10 Birds to See Near Your Home

Signs of spring are popping up all across Washington. My home in Olympia has been surrounded by birdsong every morning as our avian neighbors get ready for the breeding season! To start my days, I like to sit in front of my living room window with a nice cup of coffee and watch the birds flit around outside. Birds are all around us and you truly don’t need anything fancy to get into bird watching; just a touch of interest and a dash of patience!

I feel confident in saying that you probably encounter most of the birds on this list in your day-to-day life, and to prove that point, most of the photos on this list were taken at bird feeders or in/around my own yard! If you feel like it, take a little time (and it can really be a little) and see if you can start to get to know your birdy neighbors. Try to find one bird per day or use this list as a kind of scavenger hunt to get you out and about! Tag us in your finds on Instagram, @karlavolyn and @explorewashstate!

hummingbird

Anna’s hummingbird (Calypte anna)

Small, fierce and undeniably charming; it’s no wonder these birds are so beloved, even among the most experienced birders. They’ll readily show up to feeders and make themselves at home in your backyard.
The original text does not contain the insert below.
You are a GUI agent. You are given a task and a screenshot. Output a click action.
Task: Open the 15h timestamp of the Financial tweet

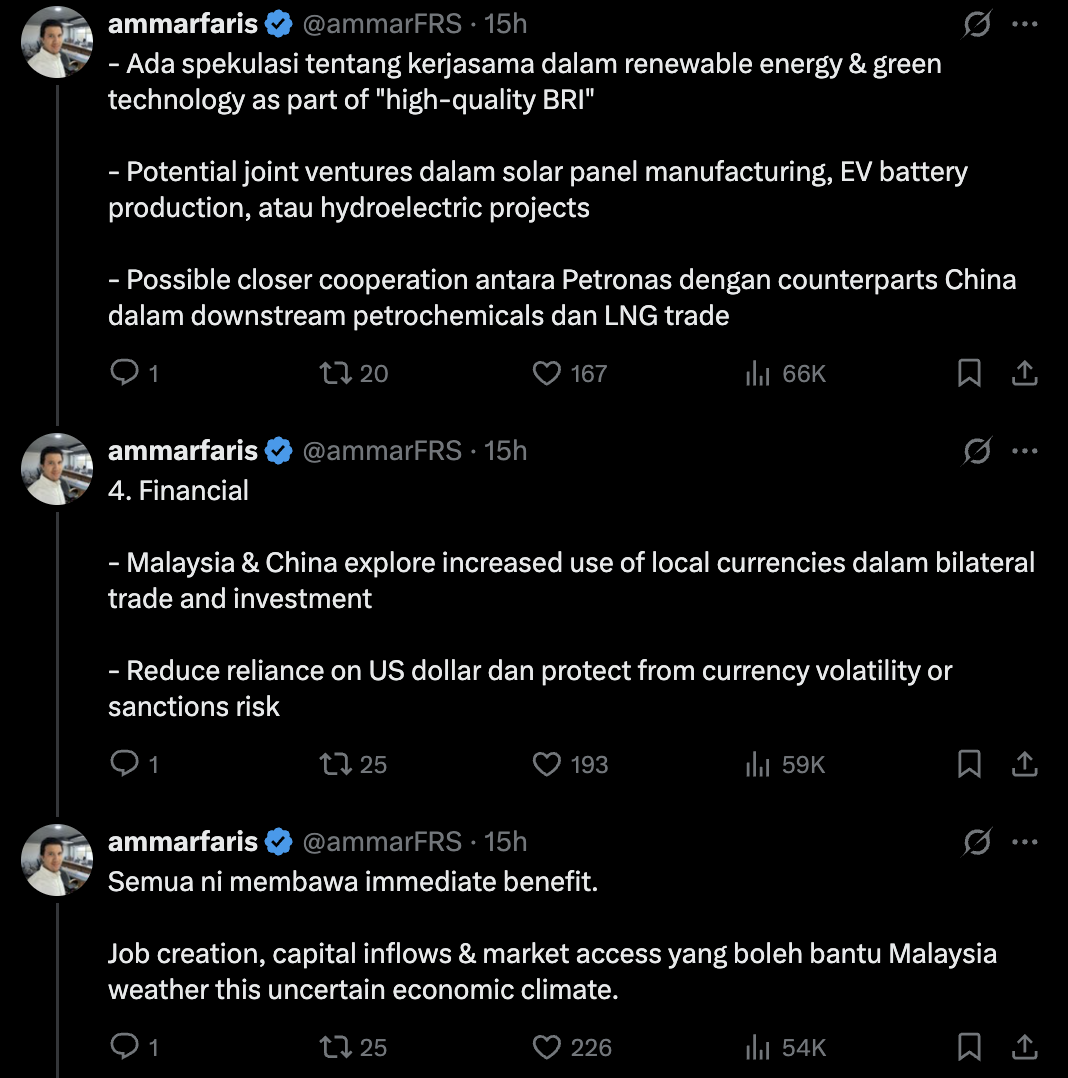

What to look for: small green hummingbird that buzzes around like a bee. Males sport flashy feathers on the head and throat that shine bright jewel-toned pinks, reds and purples in the light. Females (pictured) and immature males might have some of these bright feathers but will generally be green all over with a grayish-white belly. Beware though: when the hummingbird isn’t in direct light the throat or head might appear black; this is just a trick of the light and the way the feathers are structured (we can talk more about structural colors another time).

northern flicker bird

Northern flicker (Colaptes auratus)

Large, brown woodpeckers that can be found on the ground almost as often as pecking their way up a tree trunk. These birds are common, but a bird that never seems to become less exciting — be it the first time you’re seeing them or the thousandth.
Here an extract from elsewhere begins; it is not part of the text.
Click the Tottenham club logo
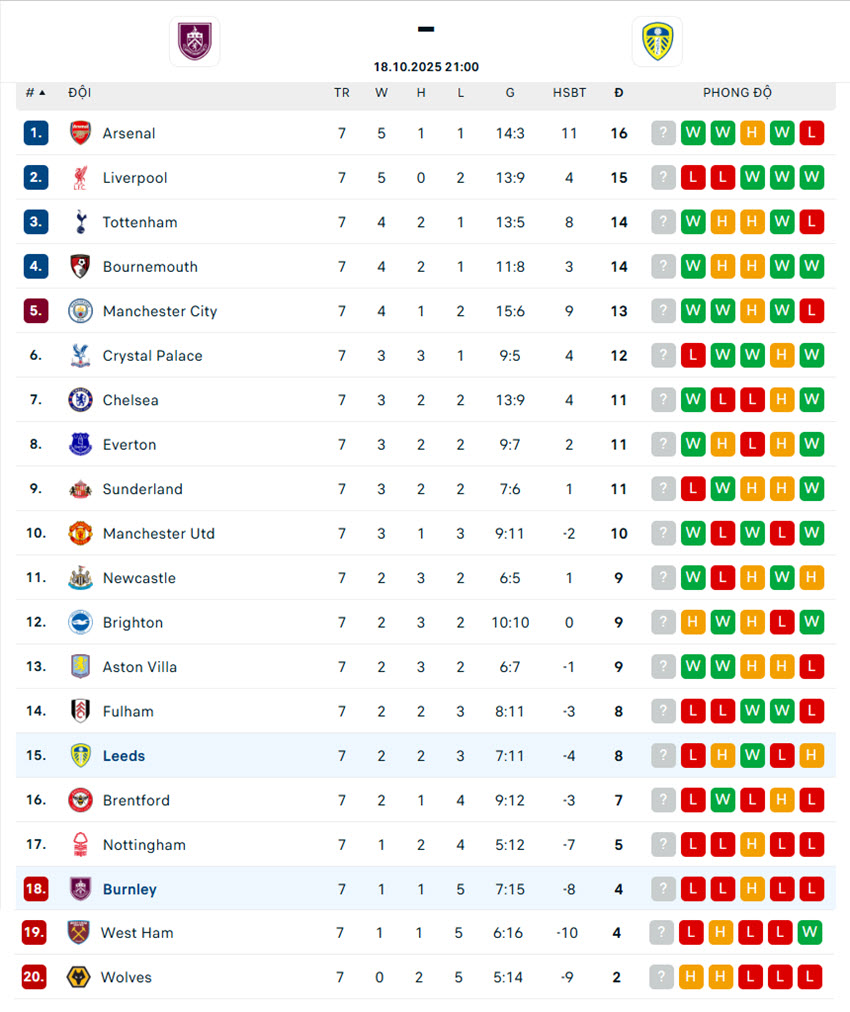[x=80, y=222]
What to look for: large brown bird with black spots and a characteristically long woodpecker bill. Notice a patch of white feathers on the rump as this bird flies away. Our local (Western U.S.) flickers are of the “red-shafted” variety, meaning they have a reddish-orange wash to the undersides of their flight feathers. This is really noticeable when they fly and you can see their wings spread out. Males (pictured) will have a bright red “mustache” while females will have a red nape (back of the head/neck). You’ve probably heard these birds’ loud high-pitched calling throughout your neighborhood before. 

stellars jay bird

Steller’s jay (Cyanocitta stelleri)

These birds are loud, large and in charge! You’ve probably heard these cacophonous jays and maybe you’ve even felt a little annoyed by them — I know I have!

These birds often get called “blue jays” which isn’t necessarily wrong because they are blue and they are jays, but they are not to be confused with their eastern cousins, the blue jays (C. cristata). 

What to look for: a relatively large bird with shades of blue and fairly large bills, although not woodpecker-large. Steller’s jays are darker birds with black and dark blues, which appear when light hits the feathers in a certain way (that structural color again). Steller’s jays are widespread, although they do have a tendency to hang out in more wooded areas.

american robin bird

American robin (Turdus migratorius)

Arguably one of the most recognizable birds in North America; the American robin is so commonplace it is often overlooked; taken for granted even. Consider this a gentle reminder to spend a little extra time appreciating robins next time you see them. Watch them pull worms out of the ground, admire their remarkable commonness and then feel free to move on with your day.

What to look for: I believe in you, dear reader. I know you know what a robin looks like. If you feel especially confident, however, I implore you to take a few extra minutes during the early morning hours when you probably feel like cursing the robins’ very existence for waking you up, to listen to their songs. Robins have surprisingly complicated songs built up of “phrases” that are ordered and repeated in a pattern that is specific to their geographic location. A dialect of robin language that we humans are lucky enough to take for granted and even occasionally resent.

chickadee bird

Black-capped chickadee (Poecile atricapillus)

These plump little birds are as adorable as they are tough. Black-capped chickadees can be found throughout much of North America. The more you watch chickadees and learn about their lives, the cuter they become. That’s a promise.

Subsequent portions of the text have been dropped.